Optimization on the peroxide ratio control strategy of PEMFC system based on immune algorithm

Abstract

The air supply system is an essential component of a proton exchange membrane fuel cell (PEMFC), and proper control of the oxygen stoichiometry ratio(λo2) is crucial to prevent oxygen starvation in the PEMFC while maintaining efficient and stable performance output. In response to the issues of poor dynamic performance and slow response in traditional λo2 control strategies, this study was conducted to establish a dynamic oxygen flow model of the PEMFC and proposed a λo2 control strategy based on an immune algorithm-fuzzy PID (IAFPID). The performance of the IAFPID control strategy in λo2 control was analyzed under different load requirements, simulated vehicle dynamic loads, and temperature disturbances. The results demonstrate that the IAFPID control strategy has advantages such as fast convergence speed, strong robustness, and good dynamic performance.

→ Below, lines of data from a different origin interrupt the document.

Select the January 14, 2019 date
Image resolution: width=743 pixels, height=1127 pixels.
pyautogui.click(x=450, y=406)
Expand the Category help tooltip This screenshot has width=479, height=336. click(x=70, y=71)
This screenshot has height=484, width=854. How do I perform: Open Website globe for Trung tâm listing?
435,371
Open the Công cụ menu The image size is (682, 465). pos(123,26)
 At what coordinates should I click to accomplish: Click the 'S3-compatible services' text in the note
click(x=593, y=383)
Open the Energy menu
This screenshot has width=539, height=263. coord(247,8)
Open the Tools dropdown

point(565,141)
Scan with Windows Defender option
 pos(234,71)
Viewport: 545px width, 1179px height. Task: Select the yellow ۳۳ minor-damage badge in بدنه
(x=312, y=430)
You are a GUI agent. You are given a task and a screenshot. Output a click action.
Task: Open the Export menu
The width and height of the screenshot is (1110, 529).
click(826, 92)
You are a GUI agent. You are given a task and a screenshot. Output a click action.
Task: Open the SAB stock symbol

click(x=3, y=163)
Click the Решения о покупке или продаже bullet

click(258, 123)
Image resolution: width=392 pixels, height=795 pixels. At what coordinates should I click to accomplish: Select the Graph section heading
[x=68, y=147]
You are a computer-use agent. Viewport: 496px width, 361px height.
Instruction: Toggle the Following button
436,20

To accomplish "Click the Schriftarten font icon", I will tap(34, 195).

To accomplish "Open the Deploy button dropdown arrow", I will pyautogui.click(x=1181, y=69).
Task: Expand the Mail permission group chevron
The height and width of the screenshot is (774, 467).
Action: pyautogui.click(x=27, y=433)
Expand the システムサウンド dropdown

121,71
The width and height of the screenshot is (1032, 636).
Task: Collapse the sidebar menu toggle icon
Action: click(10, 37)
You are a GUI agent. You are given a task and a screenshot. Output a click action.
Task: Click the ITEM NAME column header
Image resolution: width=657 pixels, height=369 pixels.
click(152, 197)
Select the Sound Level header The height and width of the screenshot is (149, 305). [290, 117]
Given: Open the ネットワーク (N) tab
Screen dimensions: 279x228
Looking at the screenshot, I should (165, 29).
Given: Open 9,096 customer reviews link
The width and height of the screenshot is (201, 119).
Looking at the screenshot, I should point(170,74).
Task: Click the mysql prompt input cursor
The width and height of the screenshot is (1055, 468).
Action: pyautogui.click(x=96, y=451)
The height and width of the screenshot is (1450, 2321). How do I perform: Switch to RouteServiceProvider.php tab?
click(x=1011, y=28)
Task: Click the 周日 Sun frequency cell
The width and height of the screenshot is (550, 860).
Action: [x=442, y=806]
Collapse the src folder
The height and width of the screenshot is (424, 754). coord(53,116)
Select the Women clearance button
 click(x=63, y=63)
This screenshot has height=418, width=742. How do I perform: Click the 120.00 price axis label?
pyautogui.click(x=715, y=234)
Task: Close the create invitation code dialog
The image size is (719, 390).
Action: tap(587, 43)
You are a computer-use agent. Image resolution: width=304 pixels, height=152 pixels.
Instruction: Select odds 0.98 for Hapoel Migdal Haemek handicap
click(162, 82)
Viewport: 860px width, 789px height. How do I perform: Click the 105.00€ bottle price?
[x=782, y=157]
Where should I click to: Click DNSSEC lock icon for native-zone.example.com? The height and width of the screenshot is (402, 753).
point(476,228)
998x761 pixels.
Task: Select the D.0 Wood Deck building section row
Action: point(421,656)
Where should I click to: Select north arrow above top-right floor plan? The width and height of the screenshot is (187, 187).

The efficiency of achieving the optimal stoichiometry ratio for high power output in PEMFC under disturbances was nearly 50% higher with IAFPID control compared to traditional PID, Fuzzy-PID, Genetic Algorithm PID, and Immune Algorithm PID strategies. Furthermore, this method ensures a lower average error in maintaining stable λo2 under dynamic disturbances compared to the IAPID and PID control strategies, with reductions of 12.93% and 37.75%, respectively.